To be done - Copy every row below word for word, keeping the original order.

* Start Provided data *

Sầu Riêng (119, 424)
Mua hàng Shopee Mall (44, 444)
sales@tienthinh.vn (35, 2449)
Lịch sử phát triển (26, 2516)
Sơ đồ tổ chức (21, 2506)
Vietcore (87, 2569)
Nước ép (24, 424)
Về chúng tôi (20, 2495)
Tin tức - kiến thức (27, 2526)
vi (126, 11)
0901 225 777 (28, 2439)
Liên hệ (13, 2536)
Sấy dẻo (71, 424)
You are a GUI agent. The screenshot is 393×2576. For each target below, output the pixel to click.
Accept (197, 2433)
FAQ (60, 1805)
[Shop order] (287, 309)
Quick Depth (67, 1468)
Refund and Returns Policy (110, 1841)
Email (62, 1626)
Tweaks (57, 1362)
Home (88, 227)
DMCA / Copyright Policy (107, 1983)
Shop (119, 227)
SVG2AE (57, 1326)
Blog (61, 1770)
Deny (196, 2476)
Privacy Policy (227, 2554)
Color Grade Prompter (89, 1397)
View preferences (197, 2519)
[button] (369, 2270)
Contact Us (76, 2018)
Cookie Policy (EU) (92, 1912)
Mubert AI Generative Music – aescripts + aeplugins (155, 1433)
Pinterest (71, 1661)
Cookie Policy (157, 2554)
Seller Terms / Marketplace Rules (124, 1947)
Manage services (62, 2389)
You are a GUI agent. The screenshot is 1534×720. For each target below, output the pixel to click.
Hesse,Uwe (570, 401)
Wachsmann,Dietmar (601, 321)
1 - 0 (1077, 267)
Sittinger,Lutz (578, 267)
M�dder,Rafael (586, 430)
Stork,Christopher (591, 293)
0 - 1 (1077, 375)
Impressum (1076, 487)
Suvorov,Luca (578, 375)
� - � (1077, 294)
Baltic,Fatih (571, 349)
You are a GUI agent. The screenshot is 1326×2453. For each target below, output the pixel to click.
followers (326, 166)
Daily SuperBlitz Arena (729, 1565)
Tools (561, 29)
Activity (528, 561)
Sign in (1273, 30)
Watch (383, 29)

* End Provided data *

Task answer -
Sầu Riêng (119, 424)
Mua hàng Shopee Mall (44, 444)
sales@tienthinh.vn (35, 2449)
Lịch sử phát triển (26, 2516)
Sơ đồ tổ chức (21, 2506)
Vietcore (87, 2569)
Nước ép (24, 424)
Về chúng tôi (20, 2495)
Tin tức - kiến thức (27, 2526)
vi (126, 11)
0901 225 777 (28, 2439)
Liên hệ (13, 2536)
Sấy dẻo (71, 424)
You are a GUI agent. The screenshot is 393×2576. For each target below, output the pixel to click.
Accept (197, 2433)
FAQ (60, 1805)
[Shop order] (287, 309)
Quick Depth (67, 1468)
Refund and Returns Policy (110, 1841)
Email (62, 1626)
Tweaks (57, 1362)
Home (88, 227)
DMCA / Copyright Policy (107, 1983)
Shop (119, 227)
SVG2AE (57, 1326)
Blog (61, 1770)
Deny (196, 2476)
Privacy Policy (227, 2554)
Color Grade Prompter (89, 1397)
View preferences (197, 2519)
[button] (369, 2270)
Contact Us (76, 2018)
Cookie Policy (EU) (92, 1912)
Mubert AI Generative Music – aescripts + aeplugins (155, 1433)
Pinterest (71, 1661)
Cookie Policy (157, 2554)
Seller Terms / Marketplace Rules (124, 1947)
Manage services (62, 2389)
You are a GUI agent. The screenshot is 1534×720. For each target below, output the pixel to click.
Hesse,Uwe (570, 401)
Wachsmann,Dietmar (601, 321)
1 - 0 (1077, 267)
Sittinger,Lutz (578, 267)
M�dder,Rafael (586, 430)
Stork,Christopher (591, 293)
0 - 1 (1077, 375)
Impressum (1076, 487)
Suvorov,Luca (578, 375)
� - � (1077, 294)
Baltic,Fatih (571, 349)
You are a GUI agent. The screenshot is 1326×2453. For each target below, output the pixel to click.
followers (326, 166)
Daily SuperBlitz Arena (729, 1565)
Tools (561, 29)
Activity (528, 561)
Sign in (1273, 30)
Watch (383, 29)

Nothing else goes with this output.